Extract and validate all essential XBRL fact attributes (concept, value, period, unit) from every fact. Missing attributes cause financial analysis queries to return incomplete or misleading results. Period type (instant vs duration) must be correctly distinguished for accurate balance sheet rendering.

## `CW-DATA-SOURCING-004` — Streaming parser threshold for large documents
**From**: finance-bp-070--edgartools, finance-bp-128--yfinance · **Applicable to**: data-sourcing

Implement streaming parser activation when documents exceed configurable thresholds (10MB default). This prevents OOM errors on large NPORT-P filings or bulk document downloads. Also require timezone information for time-series data to prevent DST offset corruption.

## `CW-DATA-SOURCING-005` — Data accuracy disclaimer requirements
**From**: finance-bp-079--akshare, finance-bp-128--yfinance, finance-bp-097--OpenBB · **Applicable to**: data-sourcing

Always present scraped or third-party financial data with proper caveats about accuracy limitations and delays. Claims of guaranteed accuracy, real-time capabilities, or Yahoo/provider affiliation violate terms of service and can lead to user financial losses from reliance on delayed or incorrect data.

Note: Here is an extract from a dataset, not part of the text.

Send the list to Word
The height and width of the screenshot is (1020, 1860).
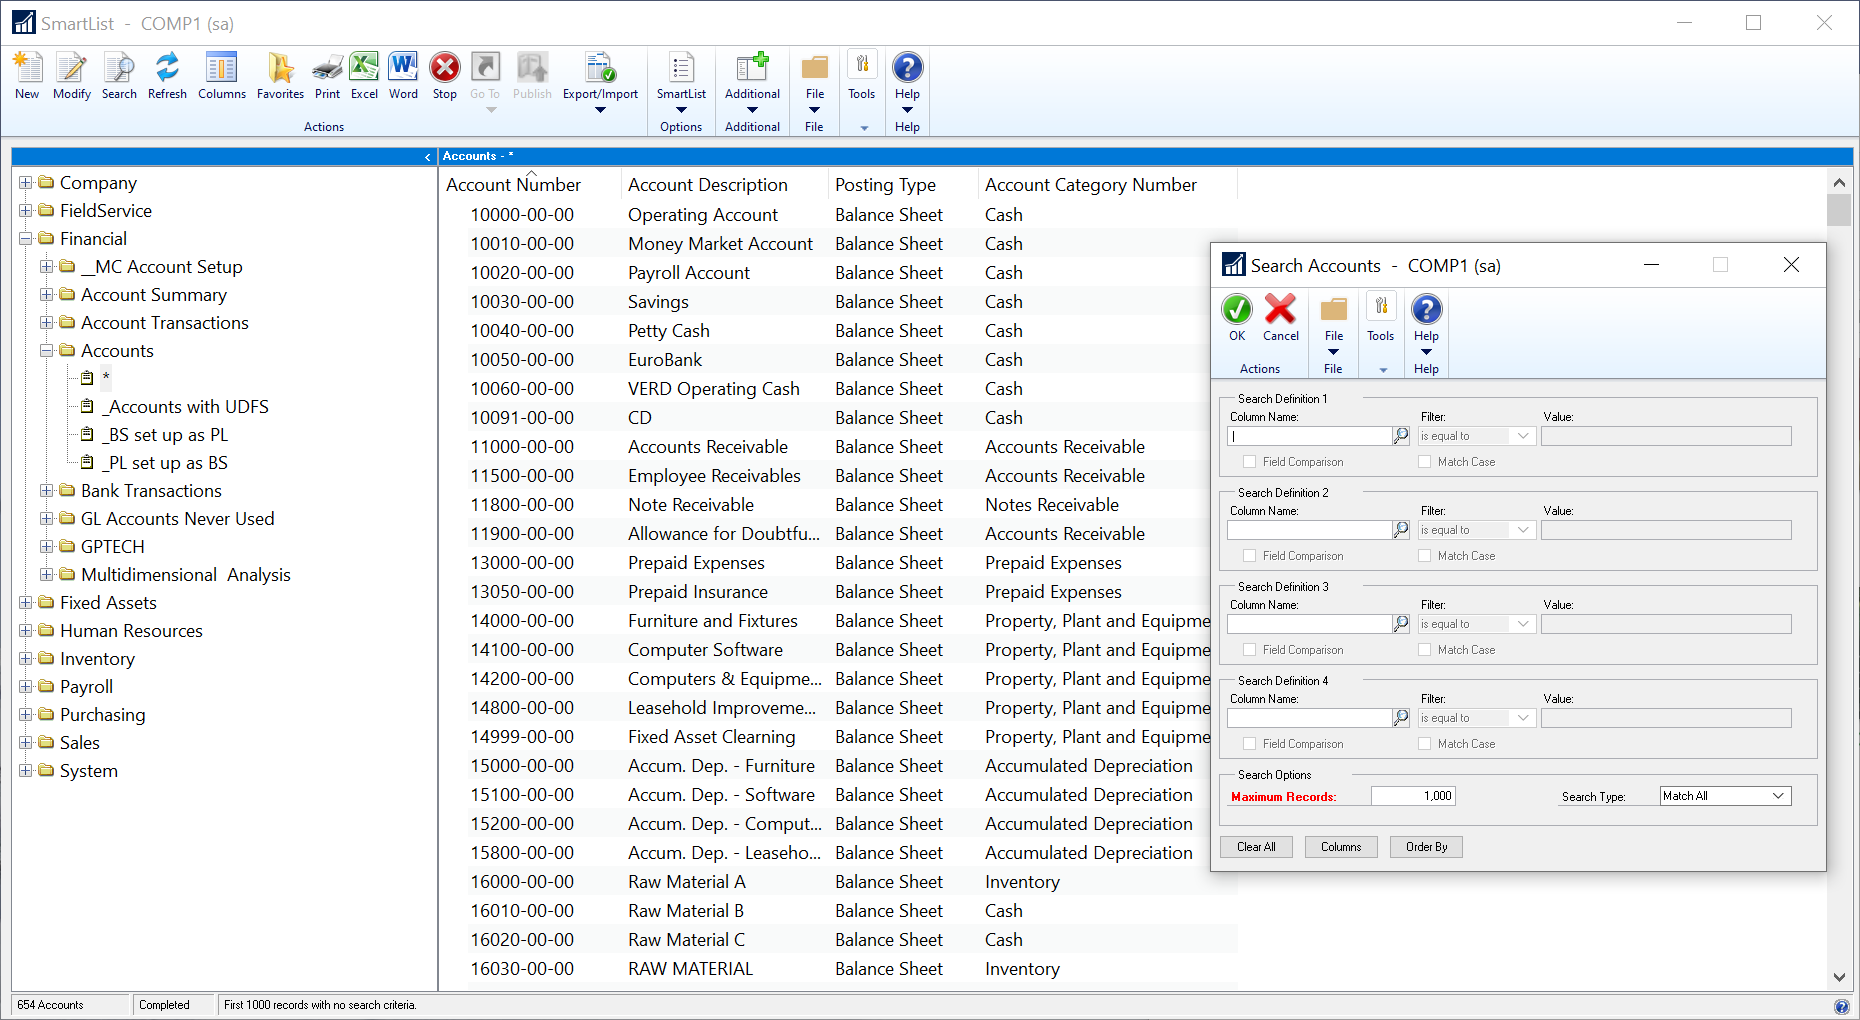[x=403, y=70]

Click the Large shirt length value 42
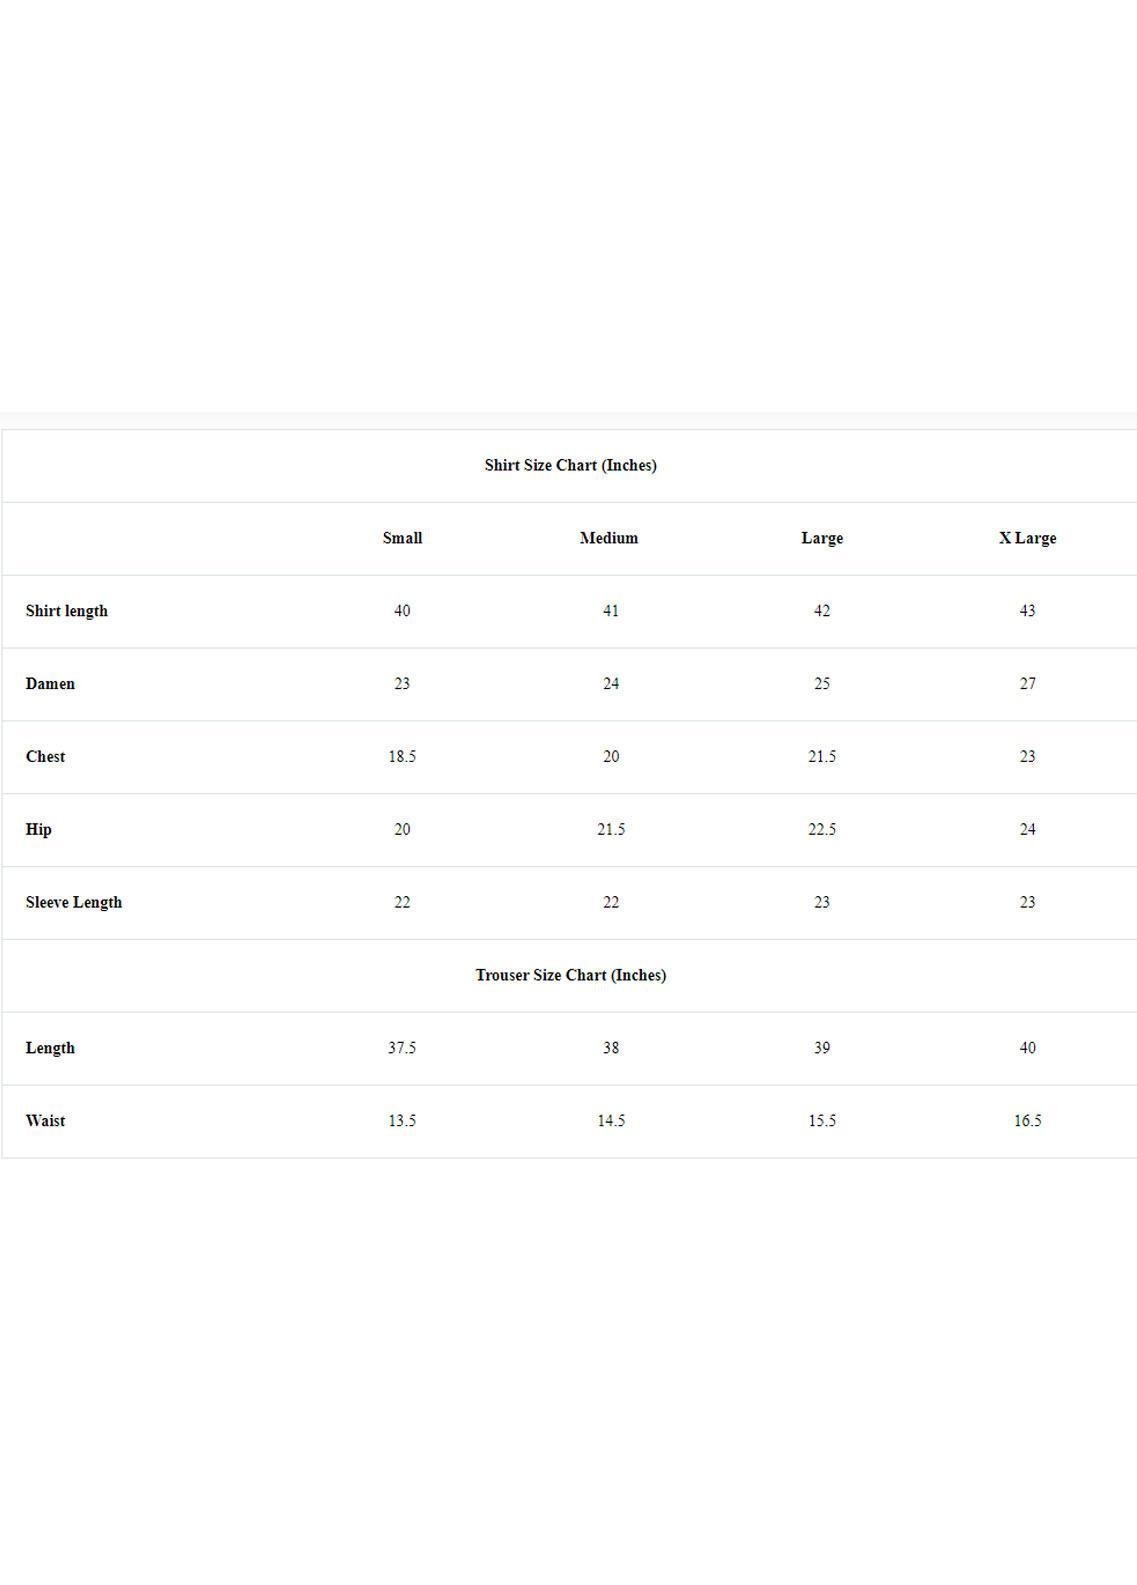(x=822, y=611)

## `CW-DATA-SOURCING-006` — Atomic write ordering for versioned storage
**From**: finance-bp-103--ArcticDB · **Applicable to**: data-sourcing

Write atom keys (TABLE_DATA, TABLE_INDEX, VERSION) before updating mutable reference keys (VERSION_REF, SNAPSHOT_REF). Never modify atom keys after writing to preserve content-addressed storage invariants. This prevents readers from accessing incomplete data in multi-writer scenarios.

## `CW-DATA-SOURCING-007` — HTTP status code validation before data processing
**From**: finance-bp-079--akshare, finance-bp-097--OpenBB · **Applicable to**: data-sourcing

Always validate HTTP response status codes before processing response data. Error responses (404, 500) may contain HTML error pages that corrupt downstream JSON parsing. Explicitly check for HTTP 429 and raise RateLimitError for proper handling by callers.

## `CW-DATA-SOURCING-008` — Quality gates for financial recommendations
**From**: finance-bp-084--eastmoney · **Applicable to**: data-sourcing

Apply fundamental quality filters (ROE thresholds, OCF/Profit ratios, debt ratios) before generating financial recommendations. Without quality gates, low-quality stocks may be recommended for positions, leading to investment losses. Separate on-demand computation from scheduled pre-computation to handle API rate limits.